Kengo Kuma named one of 2021’s most influential people in TIME 100

Japanese architect and TIME 100 honoree Kengo Kuma lecturing at Columbia GSAPP in 2012. (Columbia GSAPP/Flickr/CC BY 2.0)

As is usually (but not always) custom, a single architect has been honored in the latest edition of TIME magazine’s TIME 100 list, a hotly anticipated annual round-up of the 100 most influential people for that given year. This year’s honor belongs to Kengo Kuma, the celebrated Tokyo-based architect and educator whose Japan National Stadium served as the timber-centric centerpiece of the 2020 Summer Olympics and 2020 Summer Paralympics held this year in Tokyo. Most recently, AN profiled Kuma’s H.C. Andersen’s House, an immersive museum dedicated to the beloved Scandinavian fairy tale scribe in Odense, Denmark.

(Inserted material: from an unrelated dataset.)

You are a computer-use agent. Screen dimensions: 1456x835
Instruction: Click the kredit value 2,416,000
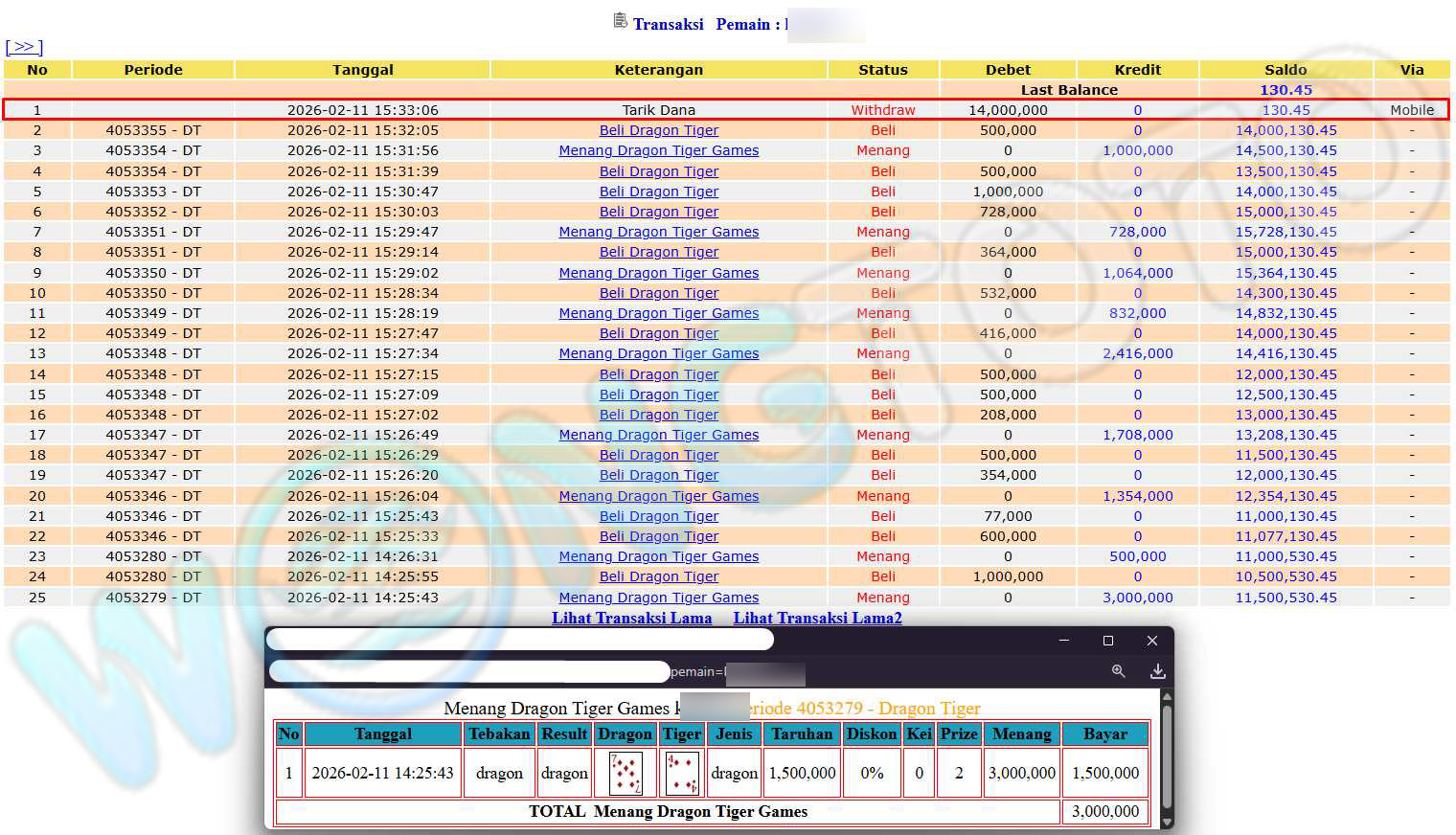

Kuma was named as one of this year’s most influential Innovators, which is one of six 2021 TIME 100 categories alongside Icons, Pioneers, Titans, Artists, and Leaders. Prince Harry and Meghan Markle, Billie Eilish, Simon Biles, Kate Winslet, and Ngozi Okonjo-Iweala led each of those categories, respectively. Jensen Huang, president and CEO of Silicon Valley AI and GPU behemoth Nvidia topped the Innovators category, which also included, among others, Elon Musk, virologist Barney Graham, General Motors chair and CEO Mary Barra, and MiMi Aung, an engineer and project manager at NASA’s Jet Propulsion Laboratory.

As Kenjiro Hosaka, director of the Shiga Museum of Art and curator of Kuma Kengo: Five Purr-fect Points for a New Public Space at the National Museum of Modern Art, Tokyo, wrote in his official TIME 100 mini-profile of Kuma:

“Kengo Kuma champions an ideal of ‘losing architecture’—intricate buildings that disappear into their environs—although it’s hard to miss the new National Stadium in Japan when walking through the heart of Tokyo. His stylistic fingerprints can be seen throughout the elaborate project, designed by Kengo Kuma and Associates in collaboration with two other firms for this year’s Olympic Games. Greenery dots the facade of the oval-shaped structure, the centerpiece of this year’s Games, allowing a series of wooden eaves—a favored material for Kuma, procured from prefectures across Japan—to better blend in with the surrounding garden.  The eaves slant upward to gently welcome visitors inside, where tens of thousands of forest-toned seats await. Such public projects—which require architects to accept certain conditions and demands, and limit their freedom of expression—can nonetheless gain natural sympathy and create a welcome new space for communities.”

Previous architects to make the TIME 100 include Wang Shu (2013), Bjarke Ingels (2016), David Adjaye (2017), Elizabeth Diller (2018), and Jeanne Gang (2019).

While Kuma is the sole architect to be named one of TIME’s 100 most influential people in 2021, he isn’t technically the only architect whose name appears on this year’s coveted list. Past honoree Adjaye penned the short profile of 2021 TIME 100-ers economist Felwine Sarr and art historian Bénédicte Savoy, who are the authors of the Emmanuel Macron-commissioned report, The Restitution of African Cultural Heritage. Toward a New Relational Ethics. First published in 2018, the report makes the case for the decolonization of Western museum collections.

“As an architect, much of my work is focused on creating these spaces—New Institutions that can decenter the West and return to knowledge systems that were thriving before the colonial project,” wrote Adjaye in his testament to the duo, who are honored in the Pioneers category. “Felwine and Bénédicte created a theoretical basis for that work, a radical call for understanding how restitution can become a tool for restoring lost memories, and from that new constructs can emerge and become new teaching tools within society.”